■ Task to complete:
Report back each line of the records that contains the string "agent".

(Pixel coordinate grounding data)
□ □ □ □
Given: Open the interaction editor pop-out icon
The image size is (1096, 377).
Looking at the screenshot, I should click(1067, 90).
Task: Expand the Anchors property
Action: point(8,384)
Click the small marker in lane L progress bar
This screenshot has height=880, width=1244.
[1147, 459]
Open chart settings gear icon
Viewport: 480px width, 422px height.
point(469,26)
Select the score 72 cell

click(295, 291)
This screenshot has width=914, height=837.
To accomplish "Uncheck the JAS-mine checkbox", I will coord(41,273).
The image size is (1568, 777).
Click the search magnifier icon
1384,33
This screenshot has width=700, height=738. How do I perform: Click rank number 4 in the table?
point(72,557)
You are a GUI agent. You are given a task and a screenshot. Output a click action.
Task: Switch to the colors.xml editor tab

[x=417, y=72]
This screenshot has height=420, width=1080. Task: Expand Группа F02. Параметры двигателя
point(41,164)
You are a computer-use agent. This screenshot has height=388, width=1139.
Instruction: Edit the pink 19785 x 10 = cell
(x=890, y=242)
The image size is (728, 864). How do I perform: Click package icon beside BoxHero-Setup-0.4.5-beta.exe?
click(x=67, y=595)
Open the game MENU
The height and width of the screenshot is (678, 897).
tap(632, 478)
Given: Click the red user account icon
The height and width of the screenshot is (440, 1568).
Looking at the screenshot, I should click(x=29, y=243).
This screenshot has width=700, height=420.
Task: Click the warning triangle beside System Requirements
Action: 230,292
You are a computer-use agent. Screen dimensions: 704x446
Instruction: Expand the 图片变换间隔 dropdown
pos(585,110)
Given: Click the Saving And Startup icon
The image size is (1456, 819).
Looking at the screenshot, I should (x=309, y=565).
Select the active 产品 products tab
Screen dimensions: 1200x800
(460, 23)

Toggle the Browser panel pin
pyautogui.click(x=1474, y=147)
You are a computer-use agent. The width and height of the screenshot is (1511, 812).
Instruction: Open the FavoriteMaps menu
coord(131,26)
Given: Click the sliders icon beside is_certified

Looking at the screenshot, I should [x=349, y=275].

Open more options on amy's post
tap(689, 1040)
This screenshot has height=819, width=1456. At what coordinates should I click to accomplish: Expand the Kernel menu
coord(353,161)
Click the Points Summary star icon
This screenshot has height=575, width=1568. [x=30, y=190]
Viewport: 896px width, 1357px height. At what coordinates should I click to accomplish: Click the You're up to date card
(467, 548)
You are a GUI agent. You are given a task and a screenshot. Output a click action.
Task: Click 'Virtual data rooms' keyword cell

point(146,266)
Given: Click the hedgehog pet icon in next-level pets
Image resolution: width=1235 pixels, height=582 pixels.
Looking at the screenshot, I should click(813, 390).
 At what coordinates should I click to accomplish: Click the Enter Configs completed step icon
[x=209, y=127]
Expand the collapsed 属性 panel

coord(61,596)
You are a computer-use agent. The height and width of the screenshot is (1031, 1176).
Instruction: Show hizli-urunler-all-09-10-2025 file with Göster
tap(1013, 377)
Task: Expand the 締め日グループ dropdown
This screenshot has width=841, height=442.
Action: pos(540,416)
□ □ □ □
■ Answer box:
You are a GUI agent. You are given a task and a screenshot. Output a click action.
You are a computer-use agent. This screenshot has height=388, width=1139.
You are a computer-use agent. Screen dimensions: 704x446
You are a computer-use agent. The width and height of the screenshot is (1511, 812).
You are a GUI agent. You are given a task and a screenshot. Output a click action.
You are a computer-use agent. The height and width of the screenshot is (1031, 1176).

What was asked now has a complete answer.